PDE Models of Multilevel Selection: The Evolution of Cooperation and the Shadow of Selection

Abstract

In this thesis, we explore the fundamental evolutionary conflict between the individual incentive

to cheat and the collective incentive to be part of a cooperative group. Our focus is on multilevel selection,

in which individuals compete against peer group members and simultaneously compete together with their

group members against other groups. Here we formulate these two levels of competition by considering

group-structured populations in which each individual plays a two-strategy game with every other group

member. Then the within-group competition depends on individual payoff, while between-group

competition depends on the average payoff of group members. With this approach, we are able to explore a

variety of individual-level and group-level incentives and the impact of relative incentives at the two level

in establishing long-time defection or cooperation.

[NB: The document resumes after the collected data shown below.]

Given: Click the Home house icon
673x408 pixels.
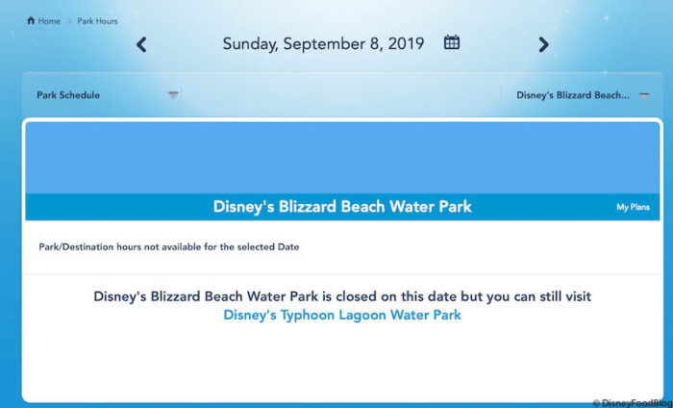Looking at the screenshot, I should [x=32, y=20].
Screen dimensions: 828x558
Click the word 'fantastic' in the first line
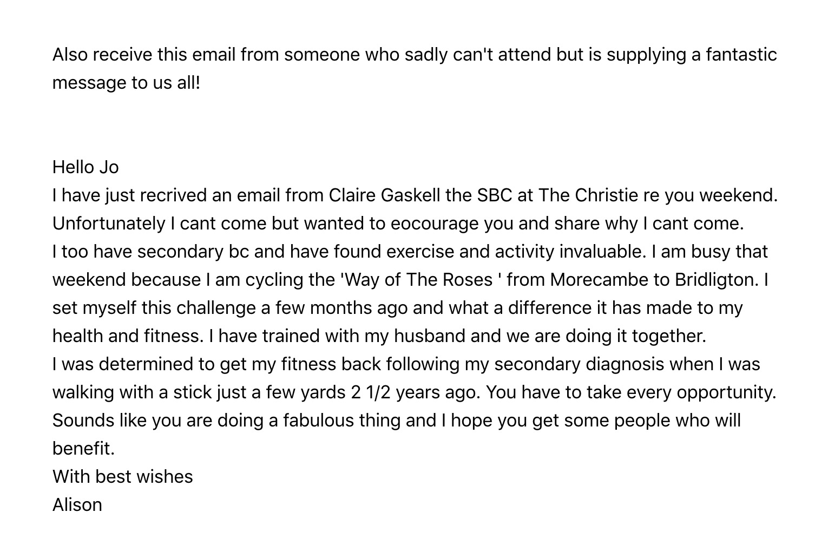[741, 55]
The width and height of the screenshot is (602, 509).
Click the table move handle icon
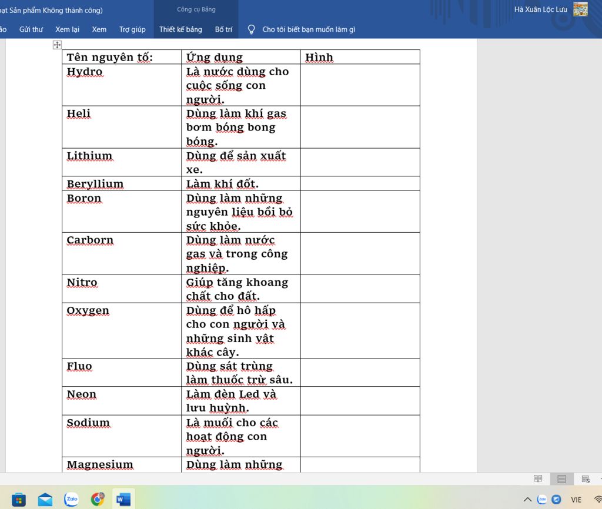(57, 45)
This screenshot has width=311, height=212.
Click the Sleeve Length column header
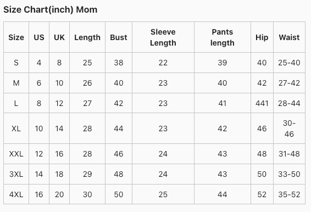(163, 37)
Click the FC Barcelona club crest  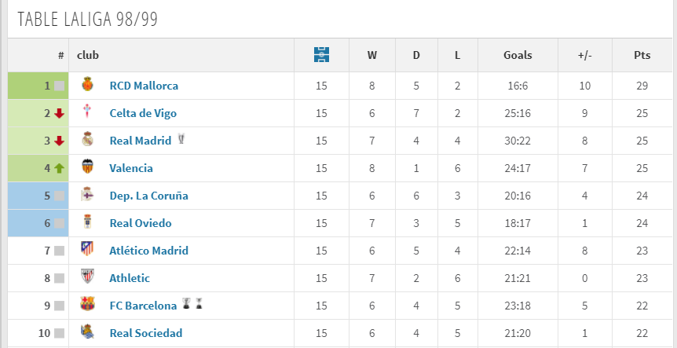pyautogui.click(x=87, y=305)
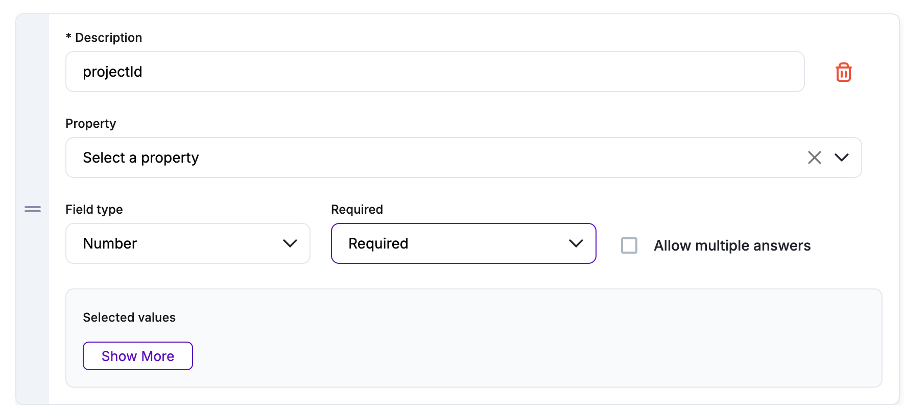The width and height of the screenshot is (904, 405).
Task: Click the required asterisk beside Description
Action: 68,36
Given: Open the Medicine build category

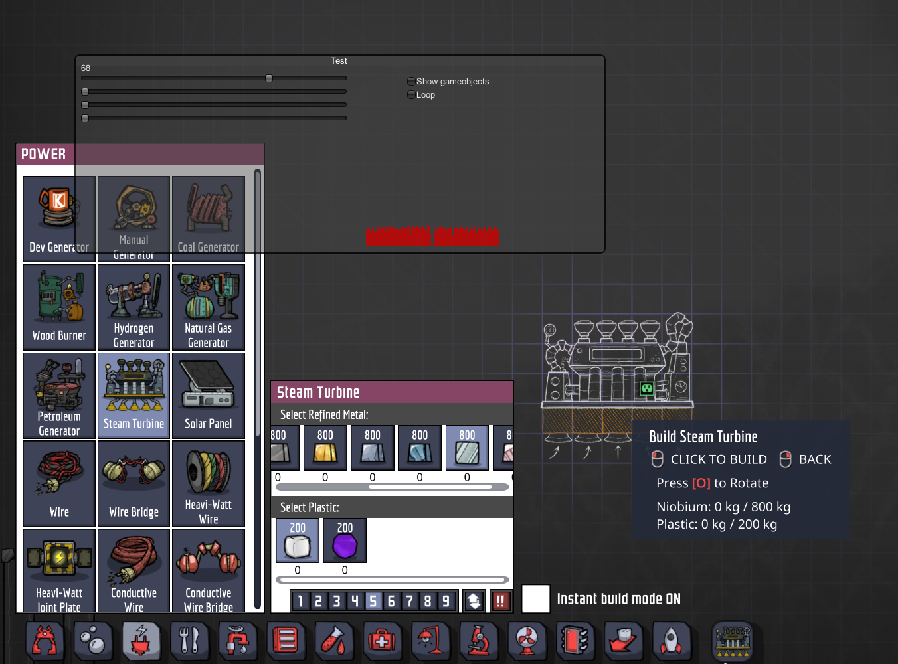Looking at the screenshot, I should (x=382, y=641).
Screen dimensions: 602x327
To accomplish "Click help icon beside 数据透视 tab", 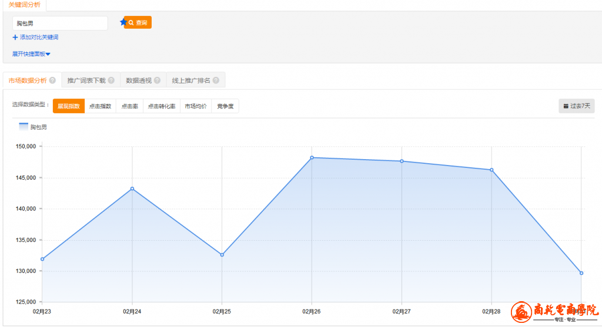I will coord(157,80).
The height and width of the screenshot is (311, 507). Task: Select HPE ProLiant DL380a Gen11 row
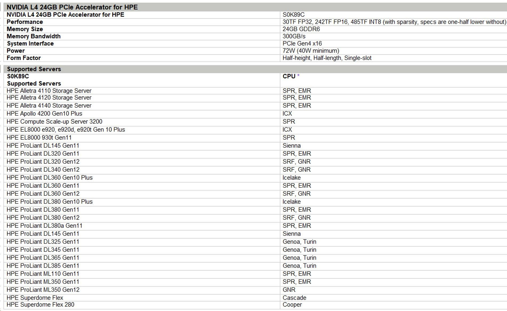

In Chapter 2, we first formulate a finite population model for multilevel selection and then derive a PDE for

the time evolution of the density of group compositions. The equation has an advection term corresponding

to within-group competition and a non-local term corresponding to between-group competition. We then

consider special cases of the Prisoners' Dilemma and Hawk-Dove game with solvable characteristic curves

and find a threshold relative strength of between-group competition separating a regime in which defection

dominates and one in which cooperation can survive in steady state. An interesting finding is the shadow of

lower-level selection: when groups are best off with a mix of cooperators and defectors: no level of

between-group selection strength can produce the optimal possible collective payoff.

In Chapter 3, we study a broader class of payoff matrices, and use comparison principles and a preserved

property of population distribution to show that the shadow of lower-level selection holds more generally.

In Chapter 4, we apply the methods of chapter 3 to study how assortment, reciprocity, and network structure

can work synergistically with multilevel selection. Chapter 5 presents alternate mathematical approaches

and numerical methods for our model. In Chapter 6, we consider a model of protocell evolution, and then

show how linking genes in a chromosome can help to overcome a cellular analogue to the shadow of lower-

level selection.